● ENTRIES PROVIDED
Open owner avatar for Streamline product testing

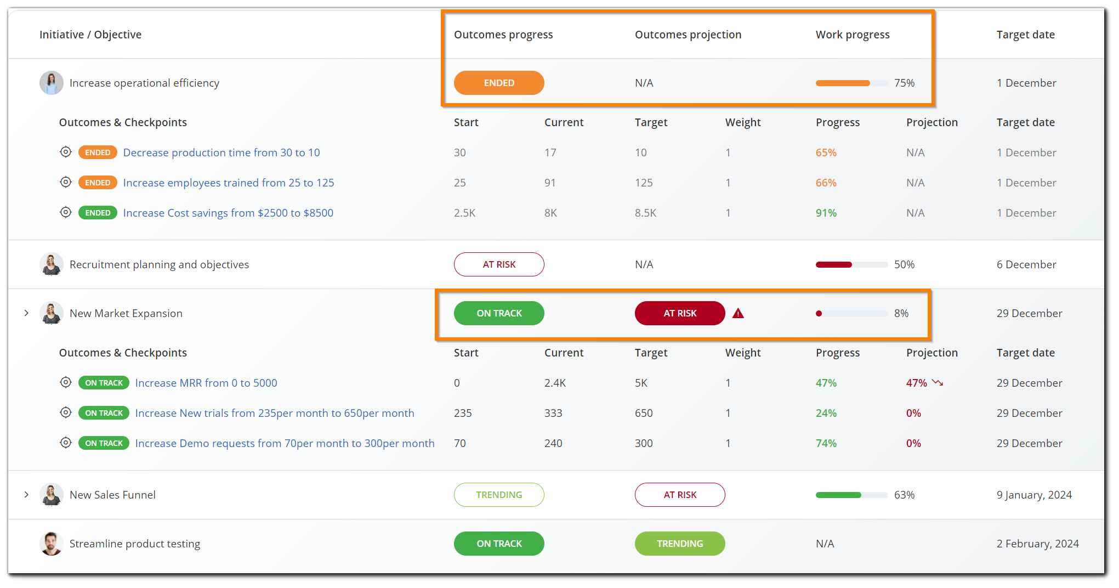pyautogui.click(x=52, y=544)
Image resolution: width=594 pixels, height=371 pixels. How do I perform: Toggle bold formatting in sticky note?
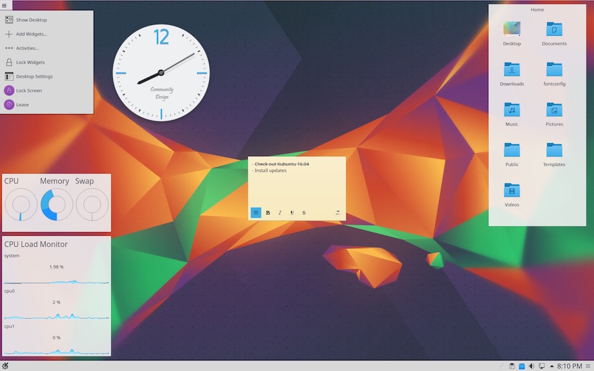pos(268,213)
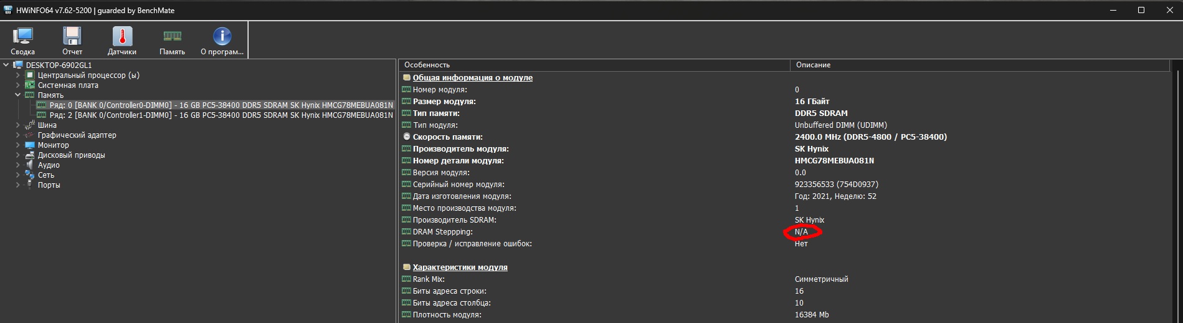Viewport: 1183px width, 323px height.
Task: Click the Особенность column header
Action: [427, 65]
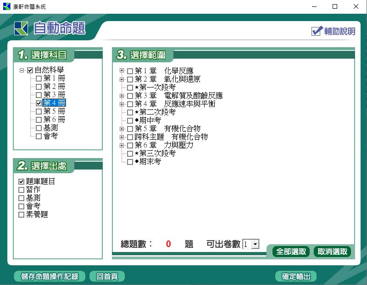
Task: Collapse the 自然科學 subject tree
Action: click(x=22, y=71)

---

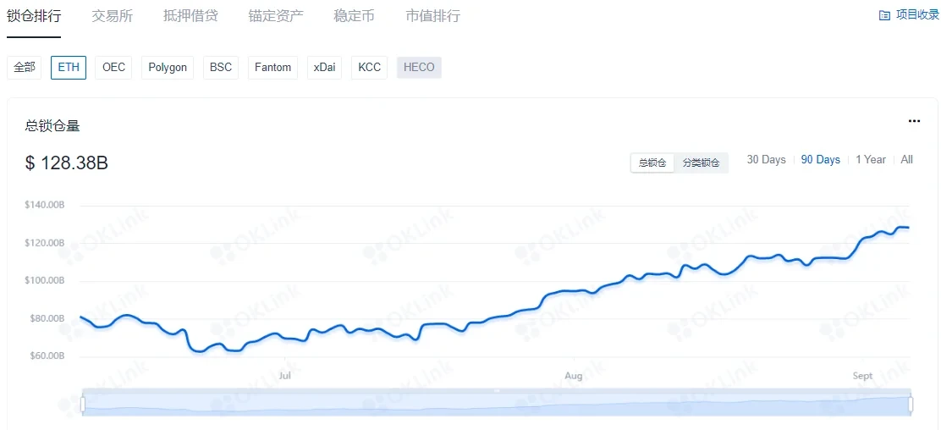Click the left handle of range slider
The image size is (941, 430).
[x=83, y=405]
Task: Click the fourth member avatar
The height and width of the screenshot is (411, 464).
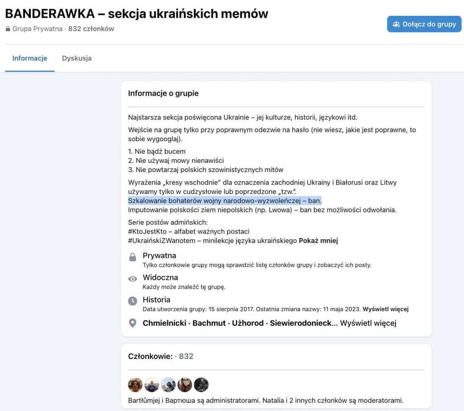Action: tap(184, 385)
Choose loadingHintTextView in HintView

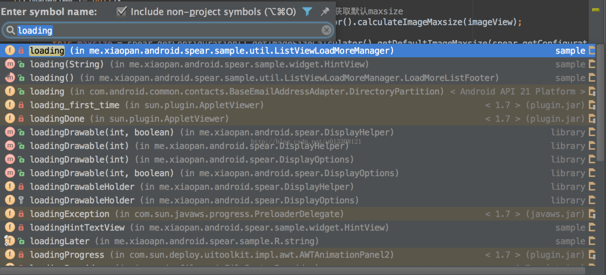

● WHAT IS EXPECTED
Set the pictures aside and transcribe exactly the stretch of lines above, beginning with the one holding "Task: Click the fourth member avatar" and ending with the one holding "Choose loadingHintTextView in HintView".

● YOUR RESPONSE
Task: Click the fourth member avatar
The height and width of the screenshot is (411, 464).
Action: tap(184, 385)
Choose loadingHintTextView in HintView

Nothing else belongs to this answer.